* **Your instructions**:
Gather every line in the rows below that contains the word "plus", matching case.

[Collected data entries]
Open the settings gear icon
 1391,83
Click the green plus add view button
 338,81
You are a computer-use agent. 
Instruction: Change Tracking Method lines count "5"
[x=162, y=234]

* **Result of this task**:
Click the green plus add view button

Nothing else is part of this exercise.